» **WHAT YOU ARE ASKED TO DO**:
Only lines that contain the word "computer" belong in the answer; copy them from the records below.
**** INPUT DATA
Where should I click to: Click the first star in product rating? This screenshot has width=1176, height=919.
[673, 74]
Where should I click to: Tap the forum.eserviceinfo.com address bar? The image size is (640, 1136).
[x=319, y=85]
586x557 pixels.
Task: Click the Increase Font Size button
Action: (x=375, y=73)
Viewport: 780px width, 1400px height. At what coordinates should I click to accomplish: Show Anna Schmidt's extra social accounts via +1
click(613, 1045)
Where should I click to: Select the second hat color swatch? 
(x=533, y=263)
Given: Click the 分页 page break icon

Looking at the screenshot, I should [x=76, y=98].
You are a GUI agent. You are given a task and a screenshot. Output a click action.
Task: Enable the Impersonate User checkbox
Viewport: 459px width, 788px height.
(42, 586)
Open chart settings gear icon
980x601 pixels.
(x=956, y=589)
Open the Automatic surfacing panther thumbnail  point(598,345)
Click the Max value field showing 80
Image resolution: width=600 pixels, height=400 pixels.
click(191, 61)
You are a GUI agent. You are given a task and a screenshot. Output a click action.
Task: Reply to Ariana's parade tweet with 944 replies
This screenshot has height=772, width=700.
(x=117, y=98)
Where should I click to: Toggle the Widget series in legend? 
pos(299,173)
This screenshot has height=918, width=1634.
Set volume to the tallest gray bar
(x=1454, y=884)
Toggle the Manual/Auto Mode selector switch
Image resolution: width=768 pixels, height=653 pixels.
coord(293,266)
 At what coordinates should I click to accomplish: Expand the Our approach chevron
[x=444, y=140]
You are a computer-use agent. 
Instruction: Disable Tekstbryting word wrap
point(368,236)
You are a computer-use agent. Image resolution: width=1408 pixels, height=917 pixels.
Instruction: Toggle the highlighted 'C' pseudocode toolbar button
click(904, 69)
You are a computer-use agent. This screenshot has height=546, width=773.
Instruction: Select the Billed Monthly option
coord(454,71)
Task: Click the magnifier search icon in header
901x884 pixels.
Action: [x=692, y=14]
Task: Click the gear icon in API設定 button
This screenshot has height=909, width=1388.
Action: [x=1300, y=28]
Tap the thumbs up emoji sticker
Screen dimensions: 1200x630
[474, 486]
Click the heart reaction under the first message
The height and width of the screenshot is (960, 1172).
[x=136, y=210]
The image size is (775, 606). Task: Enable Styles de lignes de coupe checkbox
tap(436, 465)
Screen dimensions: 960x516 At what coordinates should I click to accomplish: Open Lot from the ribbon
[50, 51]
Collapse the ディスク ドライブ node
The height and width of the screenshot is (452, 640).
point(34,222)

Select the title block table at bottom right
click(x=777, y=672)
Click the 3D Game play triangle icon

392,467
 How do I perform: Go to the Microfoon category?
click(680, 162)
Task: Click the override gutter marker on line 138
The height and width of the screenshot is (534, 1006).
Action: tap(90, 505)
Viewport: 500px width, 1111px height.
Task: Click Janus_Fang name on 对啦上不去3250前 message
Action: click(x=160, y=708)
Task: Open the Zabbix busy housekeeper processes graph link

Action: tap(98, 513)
********
» **ANSWER FOR THIS EXERCISE**:
You are a computer-use agent. 
You are a computer-use agent. Image resolution: width=1408 pixels, height=917 pixels.
You are a computer-use agent. This screenshot has height=546, width=773.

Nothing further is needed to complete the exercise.